* **本文**
意識のちから

「フィルター」が創る世界(5-1)

.無意識に意図を組み込む― その1潜在意識を育てる

 これまで、脳と意識についての新たな見解を考察してきました。にわかには信じられないことも多いのではないかと思います。 「地球には果てがあり、果てまで行くと崖の下は見えないほど無限に落ち込んでいる。そして太陽は東から西へと動き、月は西から東へと動いている。」と思い込んでいた人たちに、「地球は丸く果てはない、そればかりかその地球が回っている。」と言われても、当時の人たちは、それを理解することができないはずですし、まして信じることなど到底できなかったことでしょう。これは意識の次元の問題です。平面しかイメージできない人たちが、3D画像をイメージできるはずはありません。でも私たちは理屈抜きで、頭の中で地球が自転し公転しているイメージや他の多くの天体が自転・公転しているイメージをすることは可能です。その時、意識は地球の外側まで及び、地球を俯瞰しているのです。ここで人間の意識が拡大し次元は上がったということです。これは世界観の大変換で、劇的にパラダイム・シフトしたと言えます。きっと全人類の定説となるまでに、長い期間賛否両論が続いたことでしょう。現在の私たちの世代でも同様に、再び世界の観方・考え方の枠組みの大変換が起きていると言ってよいでしょう。そして更なる意識の次元を引き上げられようとしていると言えます。これまでの低い意識次元では到底理解も信頼もできず、よって実践は程遠いということになります。

ただ、先にものべましたように、理解できなくてもこのシステムが実用化され、現在のパソコンや携帯電話をはじめ、多くの電子デバイスに応用され、実用化していることを思い出してください。このように充分な理解はさておき、一度使ってみようじゃないか?という考えを働かせる人間って素晴らしいですよね。おかげで、わたしたちは想像以上の便利さを手にすることができました。そこで、この応用を脳と意識」に活用しない手はないとは思いませんか?

* **取り組む課題**
(a) 意識に関する文章によれば、平面しかイメージできない人たちがイメージできるはずのないものは何ですか。
(b) 意識に関する文章のうち、「これまで、脳と意識についての」から「い手はないとは思いませんか?」までのすべてを、一字一句違えずに複製してください。
(c) 意識に関する文章の最後の文を引き継ぎ、その続きを書いてください。

* **データ抜粋**
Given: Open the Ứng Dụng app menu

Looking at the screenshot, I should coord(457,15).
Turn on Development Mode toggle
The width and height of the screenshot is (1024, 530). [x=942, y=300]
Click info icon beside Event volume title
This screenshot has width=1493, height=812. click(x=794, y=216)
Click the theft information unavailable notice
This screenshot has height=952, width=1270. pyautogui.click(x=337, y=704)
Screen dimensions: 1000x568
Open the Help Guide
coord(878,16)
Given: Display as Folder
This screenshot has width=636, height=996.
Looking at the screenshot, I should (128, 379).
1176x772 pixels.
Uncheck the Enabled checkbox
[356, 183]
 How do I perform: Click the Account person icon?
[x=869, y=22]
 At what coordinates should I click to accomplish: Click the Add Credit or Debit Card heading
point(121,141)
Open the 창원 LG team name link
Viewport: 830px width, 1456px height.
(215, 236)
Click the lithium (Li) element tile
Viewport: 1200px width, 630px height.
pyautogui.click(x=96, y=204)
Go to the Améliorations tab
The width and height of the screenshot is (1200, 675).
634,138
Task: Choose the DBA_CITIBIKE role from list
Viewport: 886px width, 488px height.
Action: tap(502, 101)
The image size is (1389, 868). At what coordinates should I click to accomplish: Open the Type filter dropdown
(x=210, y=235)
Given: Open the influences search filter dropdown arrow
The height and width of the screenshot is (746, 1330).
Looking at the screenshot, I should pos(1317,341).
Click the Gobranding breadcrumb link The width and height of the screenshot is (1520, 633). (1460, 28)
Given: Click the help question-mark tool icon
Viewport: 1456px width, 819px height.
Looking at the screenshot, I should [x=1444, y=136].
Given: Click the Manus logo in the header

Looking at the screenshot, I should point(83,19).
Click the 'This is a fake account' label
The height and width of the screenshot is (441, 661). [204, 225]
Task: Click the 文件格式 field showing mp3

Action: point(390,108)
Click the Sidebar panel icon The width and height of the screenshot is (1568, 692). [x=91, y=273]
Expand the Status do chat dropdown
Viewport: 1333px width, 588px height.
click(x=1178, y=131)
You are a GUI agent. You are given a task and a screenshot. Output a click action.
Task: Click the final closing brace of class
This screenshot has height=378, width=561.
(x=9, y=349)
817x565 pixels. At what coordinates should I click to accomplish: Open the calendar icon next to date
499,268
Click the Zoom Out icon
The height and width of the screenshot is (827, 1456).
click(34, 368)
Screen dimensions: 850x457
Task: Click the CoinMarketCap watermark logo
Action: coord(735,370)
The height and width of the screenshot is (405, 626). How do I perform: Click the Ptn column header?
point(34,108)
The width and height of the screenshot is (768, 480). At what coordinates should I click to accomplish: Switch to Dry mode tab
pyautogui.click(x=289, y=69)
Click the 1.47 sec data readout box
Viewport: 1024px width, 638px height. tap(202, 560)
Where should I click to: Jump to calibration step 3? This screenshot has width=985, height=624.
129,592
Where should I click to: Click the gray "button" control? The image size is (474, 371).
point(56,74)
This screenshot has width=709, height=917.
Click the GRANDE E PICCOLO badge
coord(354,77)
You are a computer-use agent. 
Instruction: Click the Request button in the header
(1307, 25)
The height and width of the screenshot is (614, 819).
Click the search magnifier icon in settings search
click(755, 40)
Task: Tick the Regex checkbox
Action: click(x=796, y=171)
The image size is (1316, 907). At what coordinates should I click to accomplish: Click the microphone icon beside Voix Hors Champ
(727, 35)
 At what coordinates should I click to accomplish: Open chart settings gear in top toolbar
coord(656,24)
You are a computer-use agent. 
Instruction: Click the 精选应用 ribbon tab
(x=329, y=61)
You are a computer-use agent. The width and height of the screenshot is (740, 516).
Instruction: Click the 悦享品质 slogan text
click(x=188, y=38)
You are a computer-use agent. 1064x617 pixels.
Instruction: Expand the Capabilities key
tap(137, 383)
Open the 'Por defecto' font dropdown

* **各課題の結果**
(a) 3D画像です。

(b)
これまで、脳と意識についての新たな見解を考察してきました。にわかには信じられないことも多いのではないかと思います。 「地球には果てがあり、果てまで行くと崖の下は見えないほど無限に落ち込んでいる。そして太陽は東から西へと動き、月は西から東へと動いている。」と思い込んでいた人たちに、「地球は丸く果てはない、そればかりかその地球が回っている。」と言われても、当時の人たちは、それを理解することができないはずですし、まして信じることなど到底できなかったことでしょう。これは意識の次元の問題です。平面しかイメージできない人たちが、3D画像をイメージできるはずはありません。でも私たちは理屈抜きで、頭の中で地球が自転し公転しているイメージや他の多くの天体が自転・公転しているイメージをすることは可能です。その時、意識は地球の外側まで及び、地球を俯瞰しているのです。ここで人間の意識が拡大し次元は上がったということです。これは世界観の大変換で、劇的にパラダイム・シフトしたと言えます。きっと全人類の定説となるまでに、長い期間賛否両論が続いたことでしょう。現在の私たちの世代でも同様に、再び世界の観方・考え方の枠組みの大変換が起きていると言ってよいでしょう。そして更なる意識の次元を引き上げられようとしていると言えます。これまでの低い意識次元では到底理解も信頼もできず、よって実践は程遠いということになります。

ただ、先にものべましたように、理解できなくてもこのシステムが実用化され、現在のパソコンや携帯電話をはじめ、多くの電子デバイスに応用され、実用化していることを思い出してください。このように充分な理解はさておき、一度使ってみようじゃないか?という考えを働かせる人間って素晴らしいですよね。おかげで、わたしたちは想像以上の便利さを手にすることができました。そこで、この応用を脳と意識」に活用しない手はないとは思いませんか?

(c)
さて、先回の「結論」の項の最終で触れました“常に潜在意識を育てる方向に転換すれば、「無意識」に意図を組み込む”が実践活用の方法なのですが、とは言っても簡単に無意識に意図を組み込むことなどできるはずがないではないか、と言われる方も多いはず。
 無意識は意識できないところで自動的に働くもので、固定観念、思い込みは常に瞬時の判断を下し、それ以上先に進むことにブレーキかけたり、感情を煽るアクセルの働きをします。それが無意識に組み込まれた意図です。意図というものは、ネガティブ意図の方が強いエネルギーとなって作用するようです。

  例えば、誰かと喧嘩になったとします。喧嘩とはほとんどの場合、双方の正当性を主張し合うことから始まります。双方の正当性とは、双方のフィルターを通した現実の解釈の違いから起きます。でも当事者たちは、そのフィルター自体がもともと異なるものであるという考えはありません。あくまでもどちらかが正しくて、どちらかが間違っているという結論を導き出そうとします。これは個人同士の喧嘩だけではなく、国対国でも同じです。話し合いで決着がつかないと力で説き伏せようとして戦争となります。もしも双方のフィルターが違い過ぎれば、起きていることの解釈が真逆になることも当然あるでしょう。そして、双方がそこに気づけば、フィルターの違いについて語り合うかもしれません。そうなれば片方の解釈を相手に押し付けることができないことにも気づくでしょう。そして、そこに利害が発生していればお互いが利害を分け合うしかありません。利害が発生していなければ正当性だけで争うことの愚かさをお互いが知り、無駄に激高することも争うことも必要ないことに気づきます。 

  長く生きていると、人の死に度々遭遇します。人が死んでしばらくすると「空っぽになった」と感じたことはありませんか。わたしは度々そのように感じ、そこにはその人はいなくなってしまったと思うのです。屍はすでにただのモノにしか感じられなくなるのです。そして私もその人の肉体への執着が消え、別の存在を感じるようになり、その人がいなくなった後もその人をより近くに感じる、という体験を重ねています。齢を重ねた方の中には、時々同じように感じている人もみられます。それが原因なのかどうかはわかりませんが、確かに自分という存在は私の肉体(脳)ではなく、意識なのではないかと、いつからか考えるようになりました。昔の人が『魂』と呼んだ、そのことかもしれません。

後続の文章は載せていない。